Does a partnership arrangement create a s.455 charge?

Your client is a director and shareholder of a company. She wants to use company funds to lend two of her friends money which will fund a new partnership. However, as she will be involved in the partnership, will the loans to participators rules apply?

Participator loans

Where your clients are connected with a close company, i.e. one under the control of five or fewer individuals, a tax charge under s.455 Corporation Tax Act 2010 (CTA) can arise. The charge is 32.5% of amounts that remain unpaid more than nine months after the end of the company’s accounting period, and is repayable once the loan is repaid.

This is often referred to as the charge on directors’ loans, but this is a red herring as there is no requirement for the recipient to be a director for the charge to apply, merely to have a share or interest in the capital or profits of the company. Any loans to participators are within the scope of the rules, as are loans to an associate of the participator. However, the loans to participators charge can also apply where the loan is made to a partnership if an indirect benefit arises.

Partnership connection

Prior to 2013, there were issues in applying the charge to arrangements where a company loaned money to a partnership that had a corporate partner. The rules were amended to prevent the avoidance of a charge simply by inserting a corporate partner in situations where at least one of the partners is also a participator in the lending company. This is clearly the case for your client, and so the proposed arrangement is within the scope of the charge.
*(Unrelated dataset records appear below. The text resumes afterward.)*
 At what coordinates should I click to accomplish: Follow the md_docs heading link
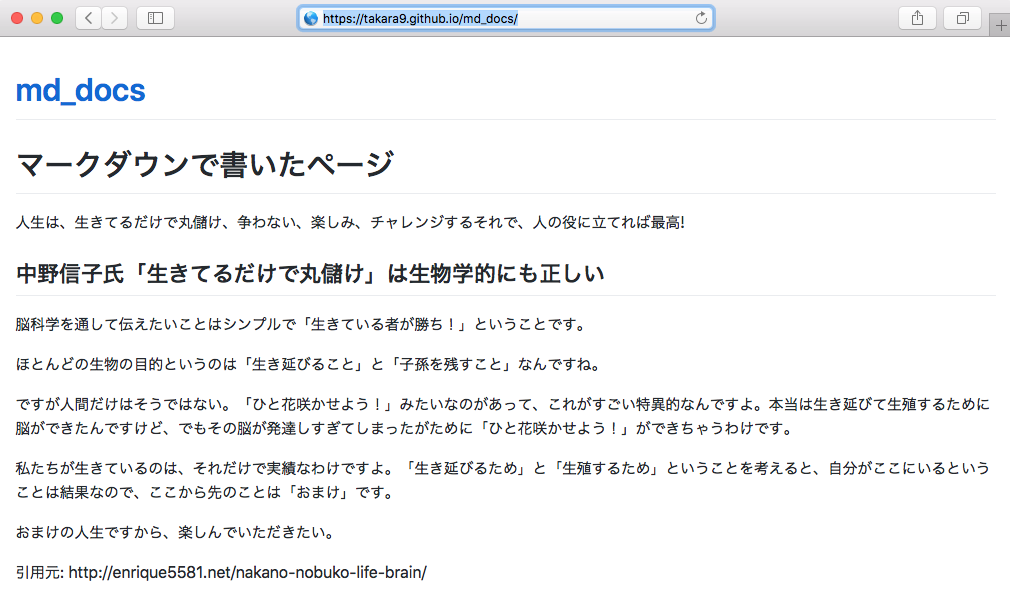tap(80, 90)
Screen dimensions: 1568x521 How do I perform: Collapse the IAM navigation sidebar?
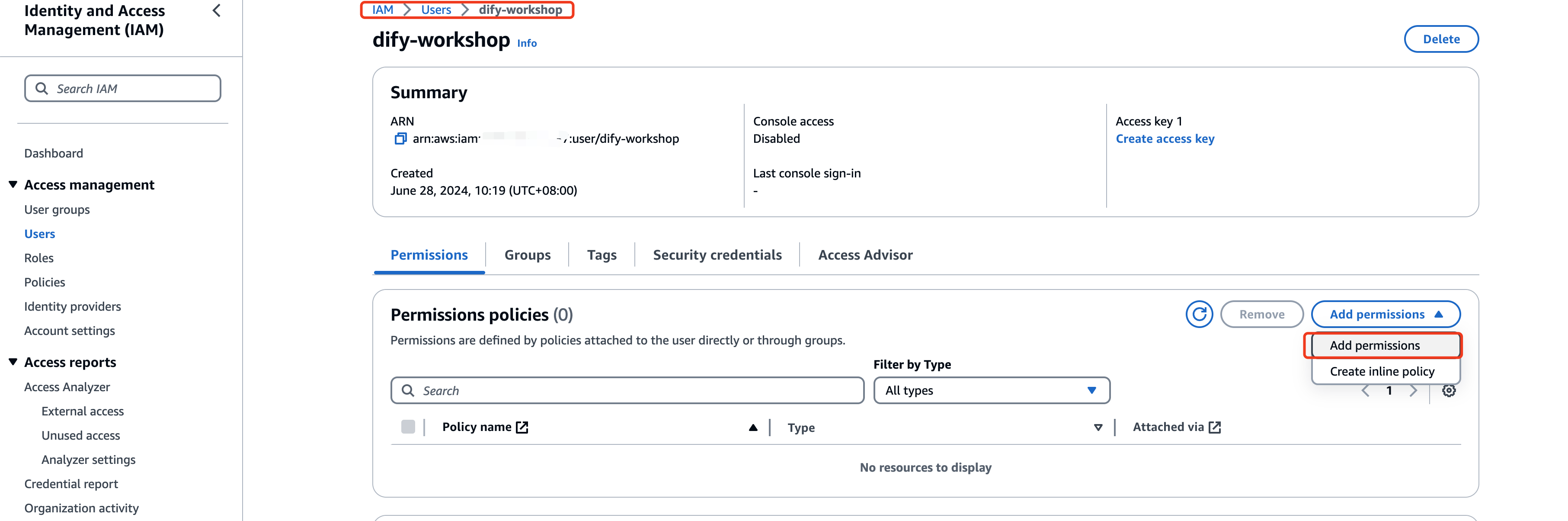tap(216, 11)
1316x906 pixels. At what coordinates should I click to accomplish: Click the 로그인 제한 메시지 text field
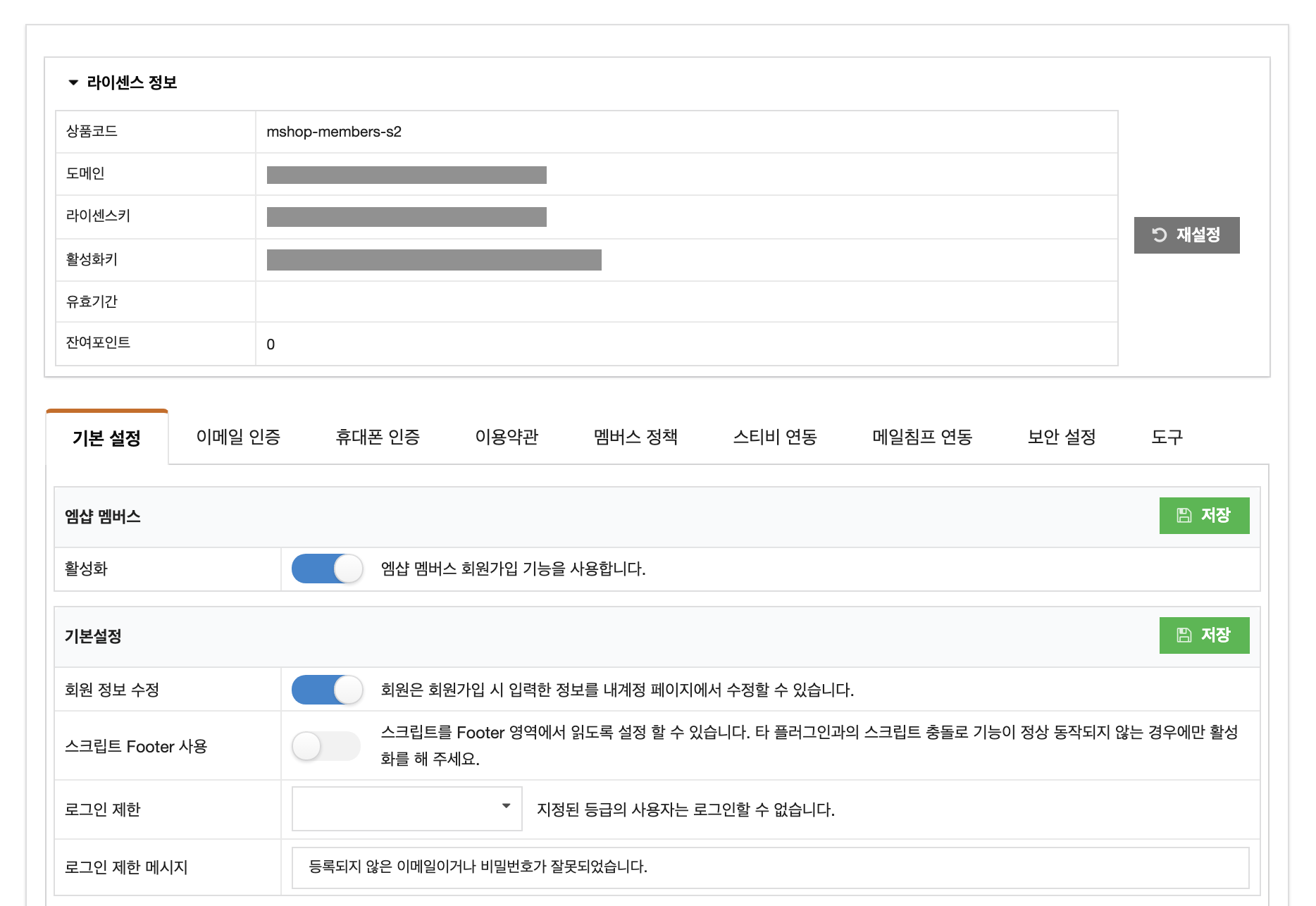[770, 867]
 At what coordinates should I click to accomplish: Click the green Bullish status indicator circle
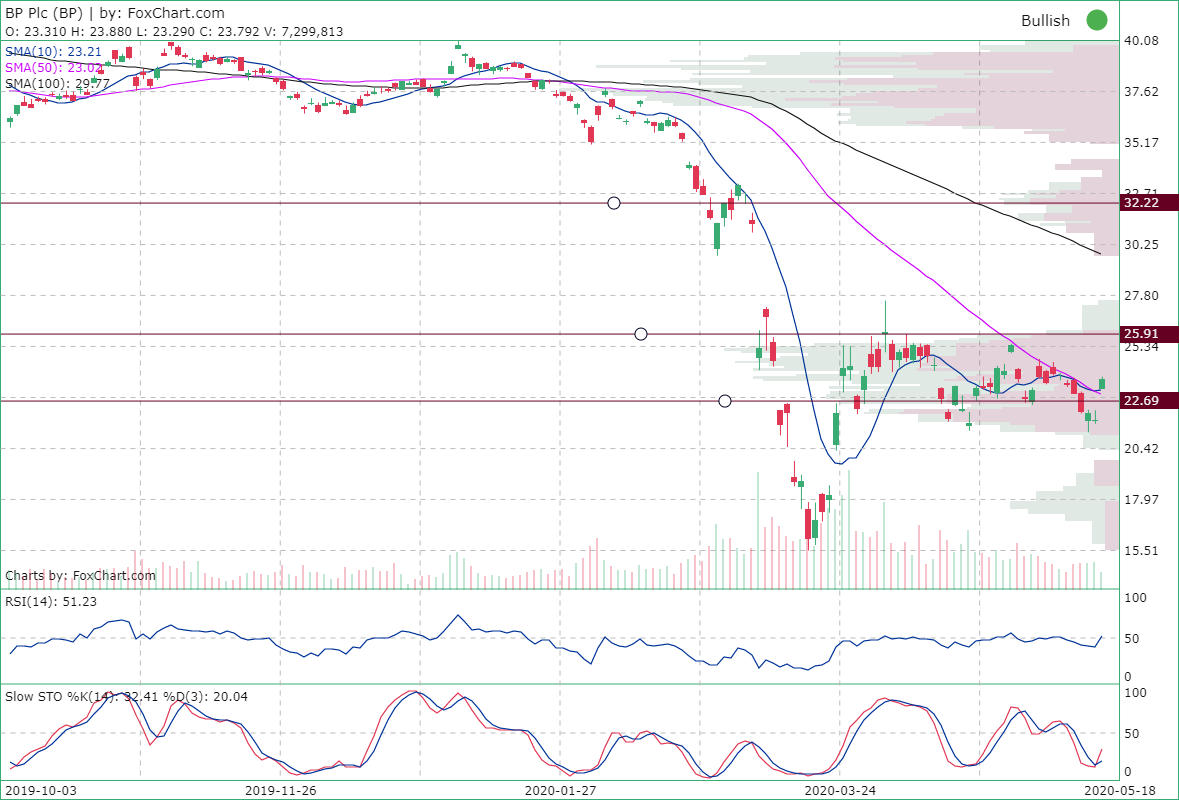click(1097, 20)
Example. Polly owns 25% of the ordinary share capital of Acom Ltd. She’s also a partner in Bcom Associates, which is a limited liability partnership. Acom makes a loan to Bcom. The arrangement is within the scope of the directors’ loan tax charge.

Commercial purpose?

However, your client’s situation is slightly more complicated than this example. Her company, we’ll call it Xcom, will lend to two individuals who will use the money to lend to a partnership of which they and our subscriber are partners. The loan from Xcom is therefore doubly indirect, and is for genuine commercial purposes - but does that prevent the loans to participators tax charge from applying?

Unfortunately, what the other individuals do with the money they borrow from Xcom is largely irrelevant. The key factor is your client’s connection with the company lending the money and her association (through the partnership) with the individuals borrowing it. The charge can therefore apply if the loan isn’t repaid in time.

Exceptions

There are some limited exceptions to the loans to participators charge. For example, where the company’s business is in making loans. It also doesn’t apply to a debt relating to goods or services supplied by a company to a participator in the ordinary course of its trade or business unless the credit given exceeds six months or is longer than that normally given to the company’s customers.

Pro advice. There is also an exception where the loan doesn’t exceed £15,000 and the participator’s interest doesn’t exceed 5%, but this is unlikely to apply to your client’s situation.

The loans to participators rules can apply to this arrangement, as your client will be associated with the two other individuals in the partnership. Check to see if any of the limited exceptions apply. If not, advise the partnership to pay back as much as possible within nine months of the end of the company accounting period.